PCRboost®

Improve Your PCR Performance with PCRboost. Simply.
  • Enhance your most challenging PCR samples
  • Simple to Use
  • Reduces number of cycles
  • Use existing Taq polymerase and PCR protocol
PCRboost Image

Enhance PCR Performance for Difficult Samples

PCRboost is a unique reagent that enhances end-point and reverse transcription-PCR performance by improving sensitivity and specificity during amplification of genomic DNA or RNA templates. To use, simply replace the water in your PCR with PCRboost. That's all. It is designed to enhance the amplification of DNA without the need for time consuming optimizations.

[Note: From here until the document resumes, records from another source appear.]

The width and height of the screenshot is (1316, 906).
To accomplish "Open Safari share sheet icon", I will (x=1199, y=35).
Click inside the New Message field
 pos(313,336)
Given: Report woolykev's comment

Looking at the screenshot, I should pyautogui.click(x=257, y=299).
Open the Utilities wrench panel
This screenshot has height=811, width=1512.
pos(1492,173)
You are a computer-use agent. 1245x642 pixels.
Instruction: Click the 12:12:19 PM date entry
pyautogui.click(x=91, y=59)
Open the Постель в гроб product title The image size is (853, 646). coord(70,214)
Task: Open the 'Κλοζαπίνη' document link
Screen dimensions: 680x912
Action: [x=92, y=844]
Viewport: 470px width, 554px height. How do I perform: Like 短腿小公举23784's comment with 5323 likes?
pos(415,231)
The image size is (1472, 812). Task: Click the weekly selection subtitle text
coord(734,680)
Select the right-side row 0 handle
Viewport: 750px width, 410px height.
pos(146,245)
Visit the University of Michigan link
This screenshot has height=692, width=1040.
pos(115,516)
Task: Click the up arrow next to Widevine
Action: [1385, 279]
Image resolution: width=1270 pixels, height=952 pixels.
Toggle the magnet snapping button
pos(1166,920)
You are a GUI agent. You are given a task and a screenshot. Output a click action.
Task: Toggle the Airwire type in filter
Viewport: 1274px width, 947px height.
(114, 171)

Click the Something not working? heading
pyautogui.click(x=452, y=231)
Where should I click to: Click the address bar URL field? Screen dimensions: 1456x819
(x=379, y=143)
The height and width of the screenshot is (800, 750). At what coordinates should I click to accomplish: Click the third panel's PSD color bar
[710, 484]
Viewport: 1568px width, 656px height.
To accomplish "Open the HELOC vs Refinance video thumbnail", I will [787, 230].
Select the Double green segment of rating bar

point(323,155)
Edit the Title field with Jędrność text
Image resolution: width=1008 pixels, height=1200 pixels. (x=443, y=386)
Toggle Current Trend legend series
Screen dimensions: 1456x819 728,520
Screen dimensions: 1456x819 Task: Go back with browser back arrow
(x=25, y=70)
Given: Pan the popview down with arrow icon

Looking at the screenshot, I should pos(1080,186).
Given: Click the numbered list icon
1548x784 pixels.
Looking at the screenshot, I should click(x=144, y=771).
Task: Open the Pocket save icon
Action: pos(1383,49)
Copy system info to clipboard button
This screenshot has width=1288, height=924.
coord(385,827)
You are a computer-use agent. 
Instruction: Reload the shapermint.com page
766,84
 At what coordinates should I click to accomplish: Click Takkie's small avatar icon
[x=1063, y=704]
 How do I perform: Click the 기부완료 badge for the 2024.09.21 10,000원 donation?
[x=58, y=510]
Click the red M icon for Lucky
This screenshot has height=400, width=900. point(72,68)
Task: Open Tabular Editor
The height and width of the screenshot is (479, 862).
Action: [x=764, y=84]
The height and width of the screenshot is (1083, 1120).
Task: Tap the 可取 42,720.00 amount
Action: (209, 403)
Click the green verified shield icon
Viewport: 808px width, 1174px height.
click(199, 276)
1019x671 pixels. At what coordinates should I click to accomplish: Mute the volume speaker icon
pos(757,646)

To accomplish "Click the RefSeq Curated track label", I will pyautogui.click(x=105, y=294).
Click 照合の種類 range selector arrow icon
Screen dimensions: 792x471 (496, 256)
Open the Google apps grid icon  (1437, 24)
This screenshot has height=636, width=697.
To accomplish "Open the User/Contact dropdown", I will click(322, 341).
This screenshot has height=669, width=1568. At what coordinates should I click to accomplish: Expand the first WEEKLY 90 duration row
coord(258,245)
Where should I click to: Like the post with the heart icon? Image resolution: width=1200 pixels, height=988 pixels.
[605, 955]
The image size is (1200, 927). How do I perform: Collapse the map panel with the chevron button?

PCRboost successfully amplifies thermally degraded DNA resulting in a visible amplicon that can be used for downstream applications such as cloning and sequencing.

PCRboost

Product Performance

Successful amplification of thermally degraded DNA using PCRboost

PCRboost gels

Figure 1: Genomic DNA (gDNA) from human blood was purified using the QIAamp® DNA Blood Mini Kit., and 500ng was exposed to 70°C for 20h. 1 µl (~50ng) of thermally degraded DNA or control DNA stored at 4°C was used as template for PCR reactions. The reactions were set up using 2.5 U Taq DNA polymerase (NEB), 3μl 10x thermopol reaction buffer (NEB), 0.5µl dNTPs (10µM each nucleotide), 0.5µl each of human β-actin forward and reverse primers. The volume in the thermally degraded DNA PCR reaction tubes was brought up either in water or in PCRboost. Following PCR amplification, 10µl of each PCR reaction was run on an agarose gel. A) 500ng human genomic DNA stored at 4°C and thermally degraded at 70°C for 20h run on an agarose gel. L: 1kb ladder. B) 50ng of cold-stored (4°C) and thermally degraded DNA used as template in PCR reactions amplifying the human β-actin gene. PCR reactions were brought up to volume either in water or PCRboost. L: ladder.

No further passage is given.